Futile Treatment in Critical Care Common, Costs Can Be Substantial
Physicians often perceive as futile those intensive care interventions that prolong life without achieving an effect for the patient that would be viewed as a benefit. Thanh N. Huynh, M.D., M.S.H.S., of the David Geffen School of Medicine at the University of California, Los Angeles, and colleagues sought to quantify the prevalence and cost of treatment thought to be futile in adult critical care.
Researchers asked critical care specialists to identify patients they believed were receiving futile treatment in five intensive care units (ICUs) at an academic medical center on a daily basis for three months.
Thirty-six critical care specialists assessed 1,136 patients and judged that 904 (80 percent) never received futile treatment, 98 (8.6 percent) received probably futile treatment, 123 (11 percent) received futile treatment and 11 (1 percent) received futile treatment only on the day they transitioned to palliative care, according to the results.
“The most common reason treatment was perceived as futile was that the burdens grossly outweighed the benefits (58 percent).
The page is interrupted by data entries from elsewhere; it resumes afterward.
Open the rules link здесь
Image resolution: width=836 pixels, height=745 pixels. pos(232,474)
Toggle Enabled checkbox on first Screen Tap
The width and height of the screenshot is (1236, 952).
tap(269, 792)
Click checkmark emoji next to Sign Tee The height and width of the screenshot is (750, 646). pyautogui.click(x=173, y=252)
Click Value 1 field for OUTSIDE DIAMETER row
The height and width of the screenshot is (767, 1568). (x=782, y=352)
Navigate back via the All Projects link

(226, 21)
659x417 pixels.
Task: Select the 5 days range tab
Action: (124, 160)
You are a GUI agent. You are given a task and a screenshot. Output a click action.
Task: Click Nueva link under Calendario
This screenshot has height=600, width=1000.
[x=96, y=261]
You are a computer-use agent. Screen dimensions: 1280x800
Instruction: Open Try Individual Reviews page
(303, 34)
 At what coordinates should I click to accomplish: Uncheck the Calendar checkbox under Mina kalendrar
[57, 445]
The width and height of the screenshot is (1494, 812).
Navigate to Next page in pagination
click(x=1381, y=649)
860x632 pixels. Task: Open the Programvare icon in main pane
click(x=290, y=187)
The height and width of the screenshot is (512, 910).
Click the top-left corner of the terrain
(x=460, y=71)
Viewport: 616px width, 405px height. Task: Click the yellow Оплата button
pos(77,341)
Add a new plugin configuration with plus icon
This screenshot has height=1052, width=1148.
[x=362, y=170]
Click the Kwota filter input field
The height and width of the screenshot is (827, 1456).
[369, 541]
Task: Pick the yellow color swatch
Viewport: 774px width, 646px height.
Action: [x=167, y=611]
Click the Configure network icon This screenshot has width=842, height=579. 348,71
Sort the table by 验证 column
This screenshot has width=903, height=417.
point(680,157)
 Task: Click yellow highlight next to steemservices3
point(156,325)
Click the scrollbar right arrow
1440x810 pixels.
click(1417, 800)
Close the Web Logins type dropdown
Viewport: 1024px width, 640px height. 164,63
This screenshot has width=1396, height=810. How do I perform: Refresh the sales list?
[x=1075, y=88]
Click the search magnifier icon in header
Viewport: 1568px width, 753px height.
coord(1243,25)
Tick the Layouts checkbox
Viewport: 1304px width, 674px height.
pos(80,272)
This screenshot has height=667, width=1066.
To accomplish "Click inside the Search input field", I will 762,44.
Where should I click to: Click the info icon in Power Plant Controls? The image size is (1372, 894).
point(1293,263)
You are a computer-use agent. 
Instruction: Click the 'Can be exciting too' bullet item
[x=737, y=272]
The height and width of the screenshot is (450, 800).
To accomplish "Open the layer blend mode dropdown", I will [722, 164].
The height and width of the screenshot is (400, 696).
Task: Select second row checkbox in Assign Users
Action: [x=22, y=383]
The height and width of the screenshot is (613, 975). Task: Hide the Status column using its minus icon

This reason was followed by treatment could never reach the patient’s goals (51 percent), death was imminent (37 percent), and the patient would never be able to survive outside an ICU (36 percent),” according to the study results.
The average cost for one day of treatment in the ICU that was perceived as futile was $4,004. For the 123 patients categorized as receiving futile care, hospital costs (ICU and subsequent non-ICU days) for the care that was thought to be futile totaled $2.6 million, which was 3.5 percent of the total hospital costs for the 1,136 patients in the study, the results also indicate.
“In summary, in our health system, critical care physicians frequently perceived that they are providing futile treatment, and the cost is substantial. Identifying and quantitating ICU treatment that is perceived as futile is a first step toward refocusing care on treatments that are more likely to benefit patients,” the authors conclude.